What you have to do ->
Take the listing below and print exactly the lines starting at the line containing "This screenshot has width=768, height=700." and ending at the line containing "Task: Open the 2023年报 year selector", both ends included, and no others.

Listed entries ->
== Segment start ==
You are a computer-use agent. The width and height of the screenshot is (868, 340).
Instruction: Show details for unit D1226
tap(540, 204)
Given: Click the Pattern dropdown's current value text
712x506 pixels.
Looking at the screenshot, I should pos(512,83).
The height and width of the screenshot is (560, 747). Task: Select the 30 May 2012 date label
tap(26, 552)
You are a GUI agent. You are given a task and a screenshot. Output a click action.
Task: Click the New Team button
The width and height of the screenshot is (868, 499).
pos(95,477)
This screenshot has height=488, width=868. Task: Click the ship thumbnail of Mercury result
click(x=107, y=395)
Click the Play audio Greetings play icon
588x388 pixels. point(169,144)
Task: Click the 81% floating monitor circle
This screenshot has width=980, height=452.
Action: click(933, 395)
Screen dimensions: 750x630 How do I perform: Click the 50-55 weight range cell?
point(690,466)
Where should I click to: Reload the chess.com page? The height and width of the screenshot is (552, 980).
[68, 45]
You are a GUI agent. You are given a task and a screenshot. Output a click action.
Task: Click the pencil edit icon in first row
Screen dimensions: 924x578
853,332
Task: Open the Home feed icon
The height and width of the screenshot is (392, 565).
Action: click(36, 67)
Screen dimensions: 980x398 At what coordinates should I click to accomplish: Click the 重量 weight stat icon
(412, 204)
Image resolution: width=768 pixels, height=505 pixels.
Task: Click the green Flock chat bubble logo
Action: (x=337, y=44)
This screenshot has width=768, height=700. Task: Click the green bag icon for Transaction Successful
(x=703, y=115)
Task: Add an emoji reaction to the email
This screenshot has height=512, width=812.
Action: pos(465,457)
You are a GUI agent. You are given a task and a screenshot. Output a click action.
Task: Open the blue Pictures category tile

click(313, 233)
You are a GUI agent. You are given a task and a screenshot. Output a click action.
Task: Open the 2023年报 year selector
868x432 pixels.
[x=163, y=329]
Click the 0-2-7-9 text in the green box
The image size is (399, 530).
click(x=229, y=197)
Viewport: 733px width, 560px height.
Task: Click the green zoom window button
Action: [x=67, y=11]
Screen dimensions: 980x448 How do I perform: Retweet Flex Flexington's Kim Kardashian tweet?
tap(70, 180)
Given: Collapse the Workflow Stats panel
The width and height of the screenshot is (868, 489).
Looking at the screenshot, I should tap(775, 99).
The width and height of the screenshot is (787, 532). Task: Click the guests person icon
== Segment end ==
Response ->
This screenshot has width=768, height=700. Task: Click the green bag icon for Transaction Successful
(x=703, y=115)
Task: Add an emoji reaction to the email
This screenshot has height=512, width=812.
Action: pos(465,457)
You are a GUI agent. You are given a task and a screenshot. Output a click action.
Task: Open the blue Pictures category tile

click(313, 233)
You are a GUI agent. You are given a task and a screenshot. Output a click action.
Task: Open the 2023年报 year selector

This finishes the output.